**TASK TO CARRY OUT**
Every entry has to be restated word for word.
-- -- --
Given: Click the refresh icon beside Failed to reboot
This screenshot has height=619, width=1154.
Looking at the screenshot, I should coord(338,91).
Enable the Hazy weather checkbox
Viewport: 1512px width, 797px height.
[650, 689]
-- -- --
**ANSWER FOR THIS EXERCISE**
Given: Click the refresh icon beside Failed to reboot
This screenshot has height=619, width=1154.
Looking at the screenshot, I should coord(338,91).
Enable the Hazy weather checkbox
Viewport: 1512px width, 797px height.
[650, 689]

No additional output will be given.